Well, it looks like Rand and Clark and Jeff are too busy blogging about the New Space conference to start synthesizing things yet, so I’ll just make some comments on the big news from yesterday. In case you don’t read Space Transport News every morning like most of the rest of us, it was announced yesterday that Northrop Grumman is buying out Scaled Composites. Unbeknownst to much of the alt.space world, Northrop has actually owned 40% of Scaled for some time now, possibly several years, so this move isn’t quite as surprising to me as to some others.
Now, while some of the comments I’ve seen about the acquisition seem to “get it” (particularly comments from Nathan and Ferris over on Hobbyspace, and surprisingly enough, Mark Whittington as well), there still seems to be a lot of people who are worried that this will become a case of a “big dinosaur company gobbling up a plucky alt.space mammal.” On the contrary, I would argue that not only is this acquisition likely to be a net win for Scaled, but in fact it may be one of the most important events this year for the future of commercial space development. Here’s some thoughts on why:
First off, lets talk about why this particular deal is likely going to be win-win for both Northrop Grumman and Scaled Composites. Unlike Lockheed Martin, who has Skunk Works, and Boeing that has Phantom Works, Northrop Grumman really doesn’t have an lean-and-mean R&D shop of the same caliber. Scaled comes with a reputation in that area that compares well with Northrop Grumman’s competitors’ secret projects shops, has the capability of doing important work very quietly, and has a longstanding relationship with Northrop.
With the size of Scaled’s existing revenue streams, I wouldn’t be surprised if the buyout was worth over $100M. Northrop isn’t about to screw with a system that works so well that it’s worth that kind of money, especially with how much Northrop would benefit from continuing to run Scaled the way it has been run.
The reality of Scaled is that Burt Rutan is eventually going to retire. Using Esther Dyson’s meme of startups being either “toys” or “children”, it is apparent that Burt is smart enough to realize that if he runs Scaled like his own personal toy, it won’t outlast him. He’s taking the probably painful step of letting his child grow up. By taking steps now, there’s a good chance that Scaled will continue on long past his retirement as one of the world’s premier aviation prototype shops.

- [Provided records]:
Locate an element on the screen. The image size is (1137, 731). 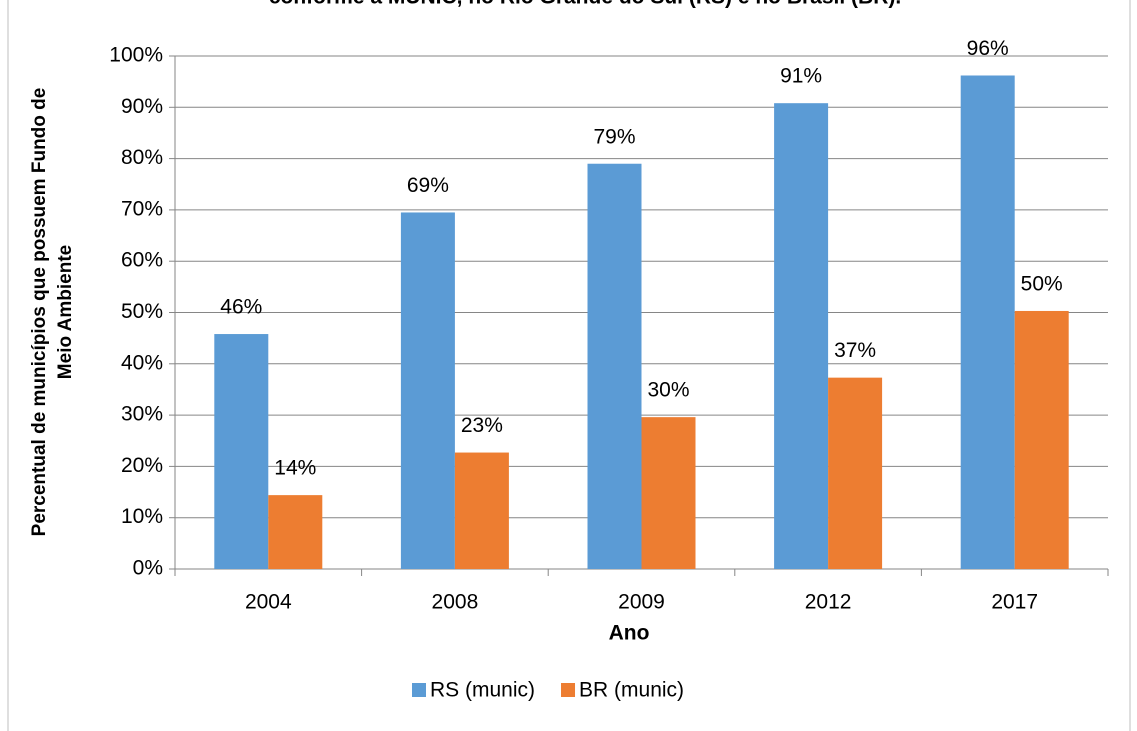
value-label: 23% is located at coordinates (482, 426).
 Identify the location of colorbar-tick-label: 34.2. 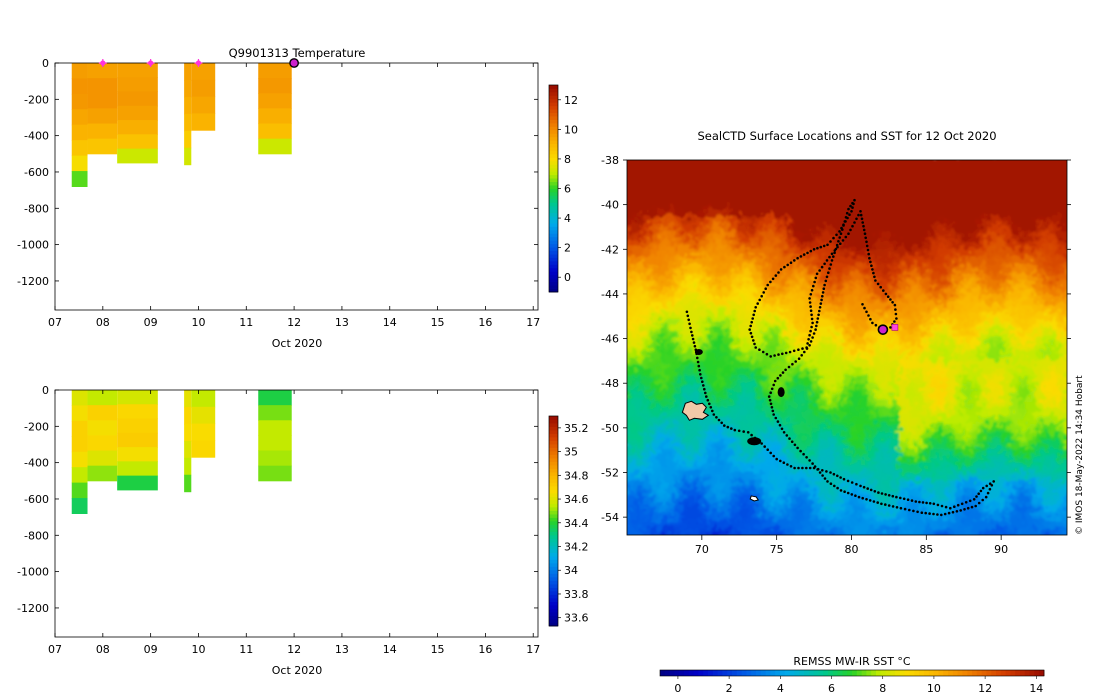
(576, 548).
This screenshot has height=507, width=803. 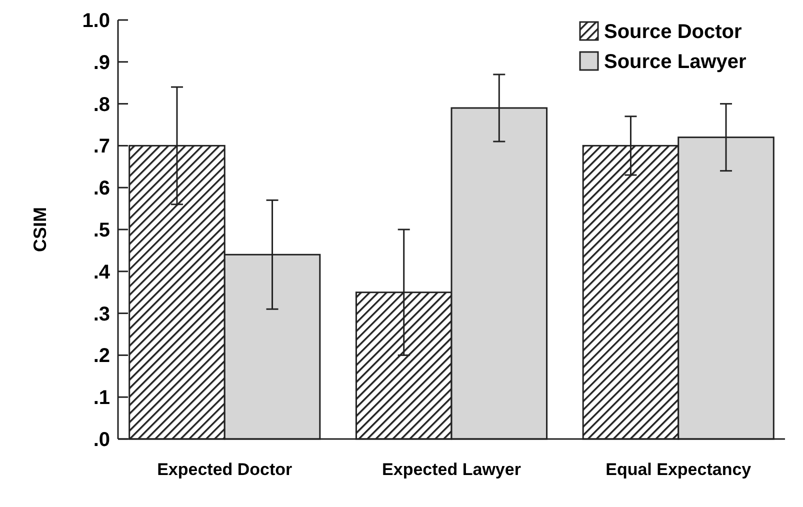 What do you see at coordinates (102, 398) in the screenshot?
I see `y-tick-label: .1` at bounding box center [102, 398].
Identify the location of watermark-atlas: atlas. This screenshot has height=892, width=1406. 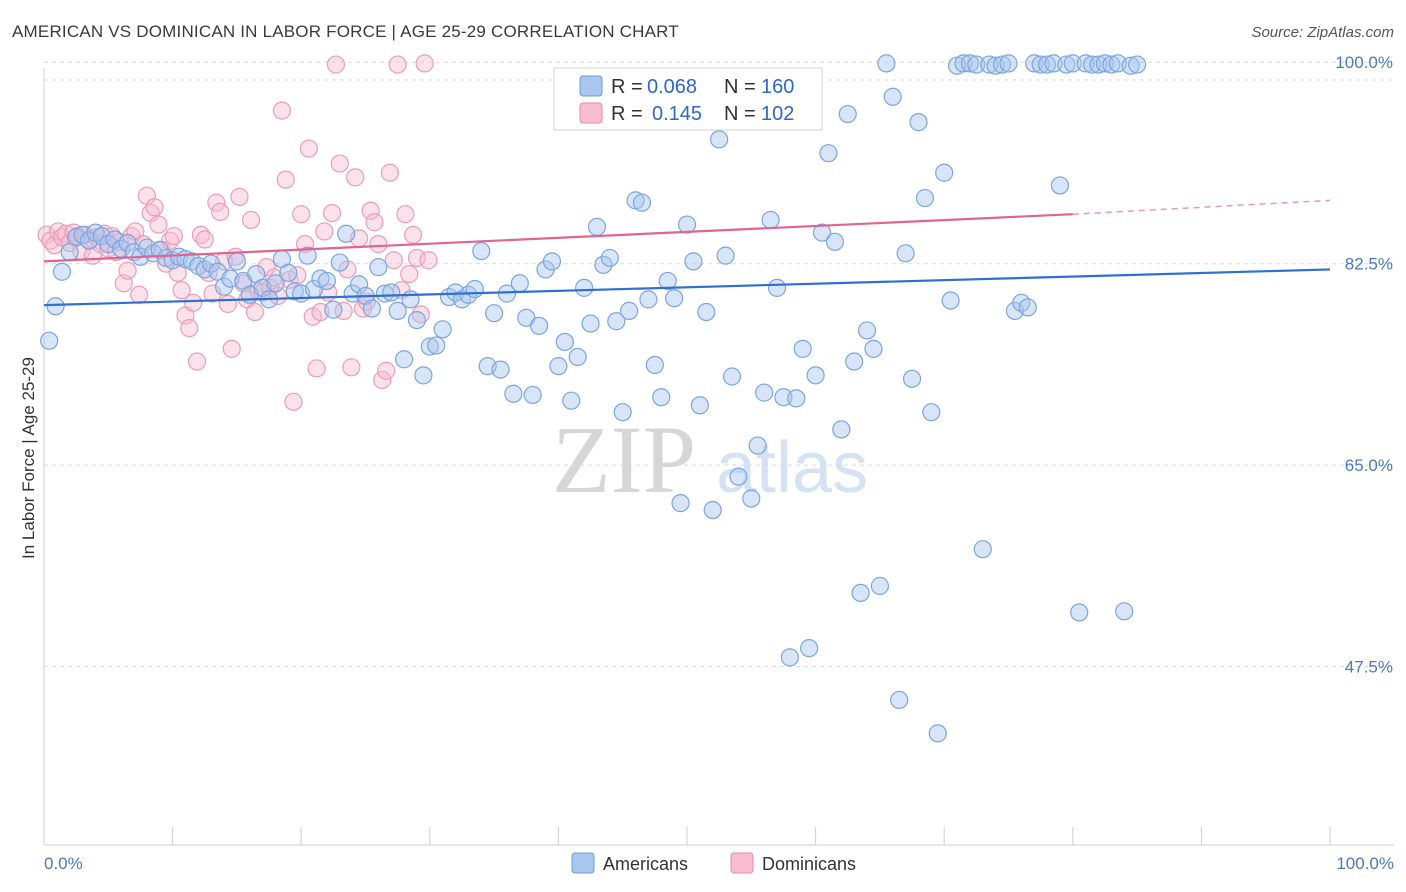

- [Complete the following]:
**a.** Name every person the post about Northrop Grumman buying Scaled Composites mentions by name.
**b.** Please print the rows from their start through the line containing "(576, 548).", leaving out the pictures.

- [Task answers]:
**a.**
Rand
Clark
Jeff
Nathan
Ferris
Mark Whittington
Esther Dyson
Burt Rutan

**b.**
Locate an element on the screen. The image size is (1137, 731). 
value-label: 23% is located at coordinates (482, 426).
 Identify the location of colorbar-tick-label: 34.2. 
(576, 548).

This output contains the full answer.